# Convert ebook to pdf



## Deadman (Aug 31, 2014)

I have downloaded an offline version of ebook which opens by ipublish central reader. The downloaded ebook consists of huge number of .imp files. 
How can i merge them into one pdf file?


----------



## tkin (Aug 31, 2014)

Deadman said:


> I have downloaded an offline version of ebook which opens by ipublish central reader. The downloaded ebook consists of huge number of .imp files.
> How can i merge them into one pdf file?


Use calibre.


----------



## Deadman (Sep 1, 2014)

Doesn't support imp format


----------



## ankush28 (Sep 1, 2014)

use PDF printer and print it to PDF! It sounds weird but rarely takes 1 minute.


----------



## gameranand (Sep 2, 2014)

ankush28 said:


> use PDF printer and print it to PDF! It sounds weird but rarely takes 1 minute.



Good Idea.


----------



## Deadman (Sep 2, 2014)

As i already said that the main file is split into 700 files so that is not possible.


----------



## ankush28 (Sep 4, 2014)

Can you upload files into zip? If smaller ~10Mb?

How do you read in your reader application? by opening files one by one?


----------



## kunalgujarathi (Sep 4, 2014)

Have you tried Nitro PDF?
Try it!
I think it will work!

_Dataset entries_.
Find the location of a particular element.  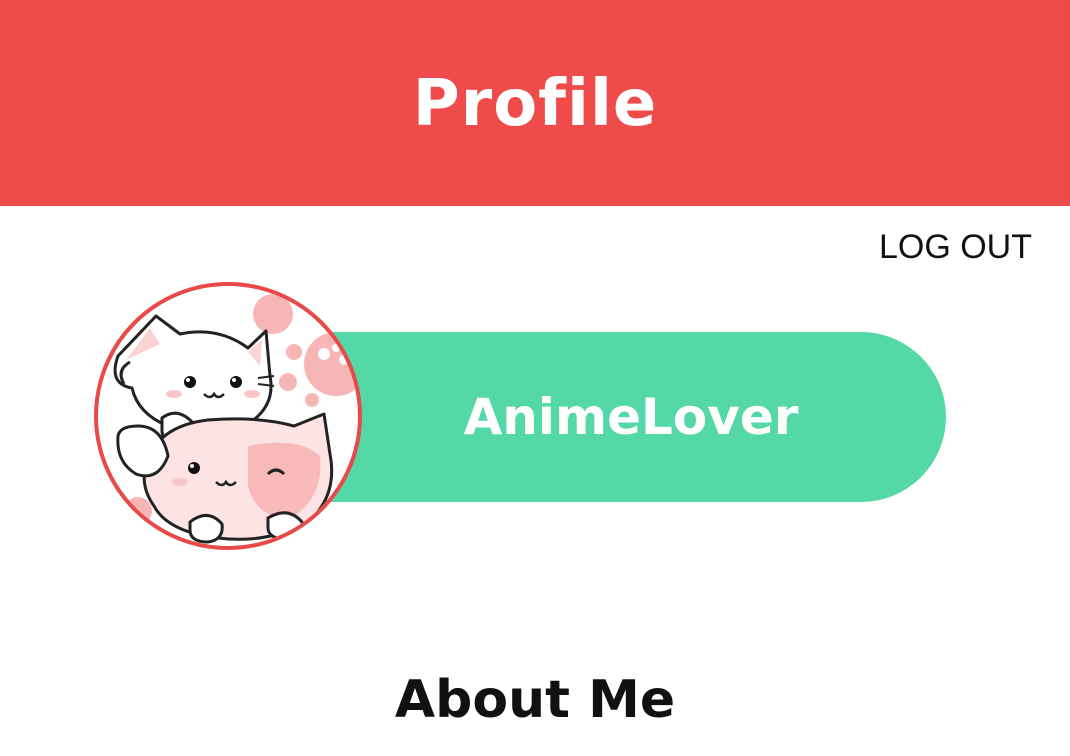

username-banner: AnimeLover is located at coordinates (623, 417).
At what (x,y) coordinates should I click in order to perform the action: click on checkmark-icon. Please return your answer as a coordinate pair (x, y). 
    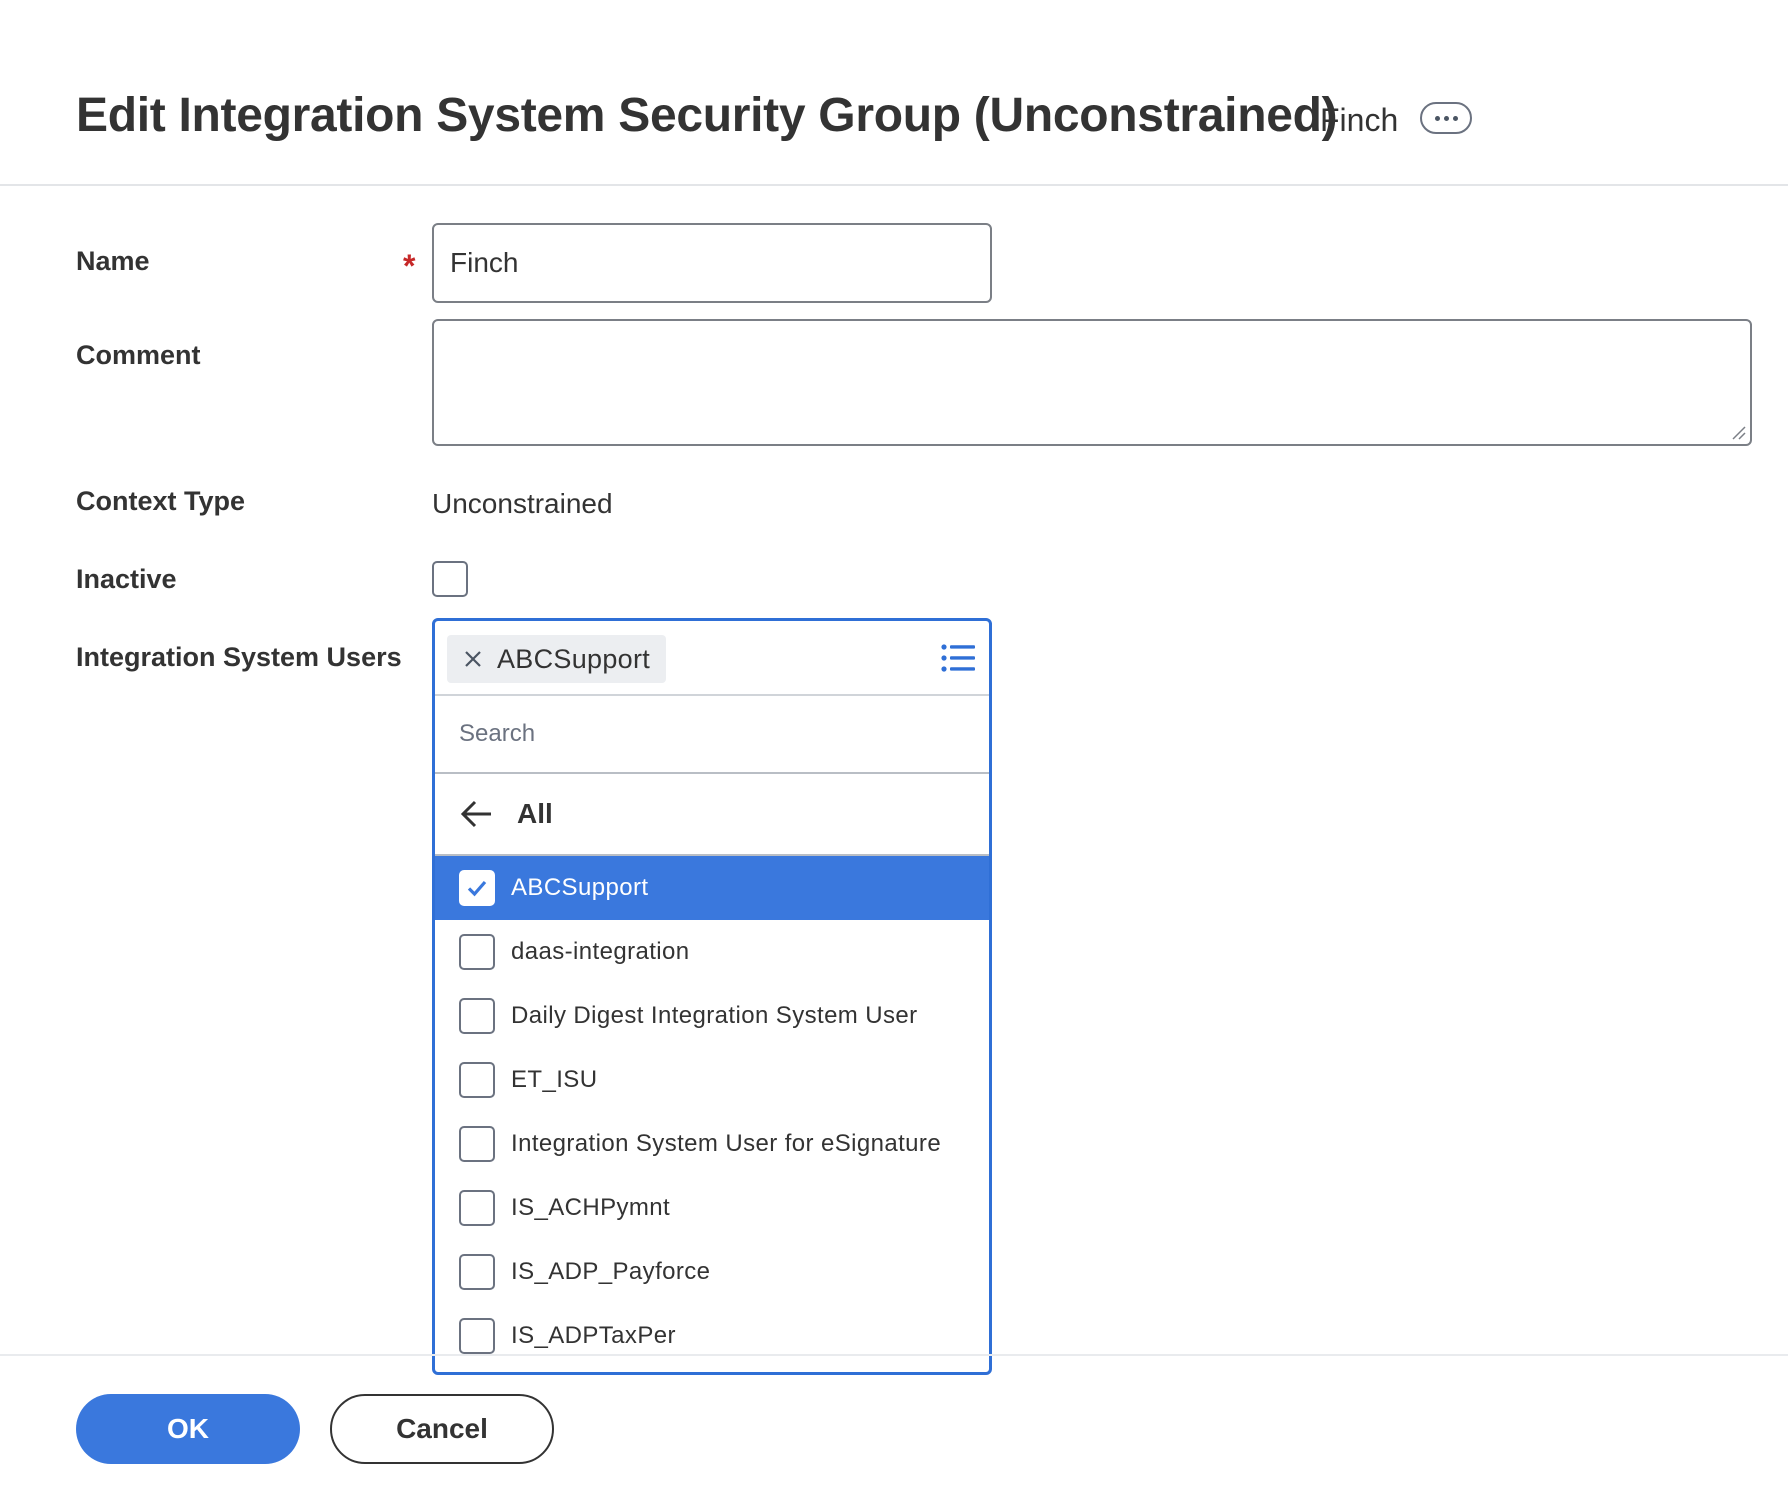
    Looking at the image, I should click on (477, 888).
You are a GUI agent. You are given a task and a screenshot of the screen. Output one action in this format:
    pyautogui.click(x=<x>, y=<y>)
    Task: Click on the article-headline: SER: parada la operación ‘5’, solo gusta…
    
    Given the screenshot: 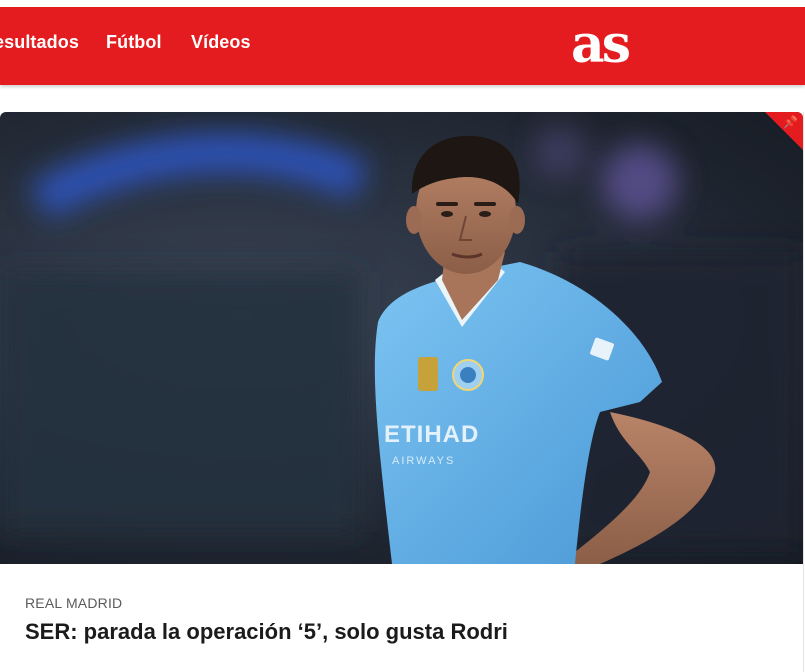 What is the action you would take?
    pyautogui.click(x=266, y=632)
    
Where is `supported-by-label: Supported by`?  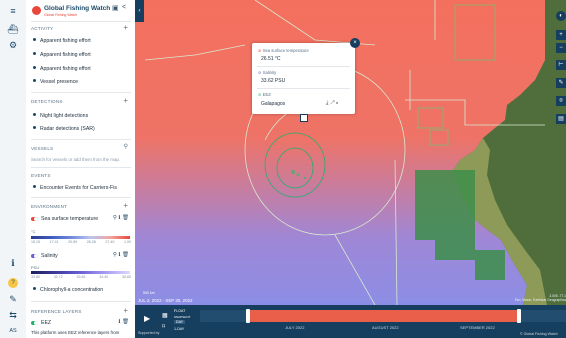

_Tasks for this exercise_.
1. Would you write out the forum thread word for word, from "As i already" up to and including "If smaller ~10Mb?"?
2. Can you lay out the dataset entries as a Markdown table with columns Row and Line, running from the beginning of the dataset entries up to and including the line with "Looking at the"? Skip blank lines and omit the pictures.
The dataset entries are unrelated to the forum thread.

_Written answers_.
1.
As i already said that the main file is split into 700 files so that is not possible.


----------



## ankush28 (Sep 4, 2014)

Can you upload files into zip? If smaller ~10Mb?

2.
| Row | Line |
|---|---|
| 1 | Find the location of a particular element.   |
| 2 | username-banner: AnimeLover is located at coordinates (623, 417). |
| 3 | At what (x,y) coordinates should I click in order to perform the action: click on checkmark-icon. Please return your answer as a coordinate pair (x, y).  |
| 4 |     Looking at the image, I should click on (477, 888). |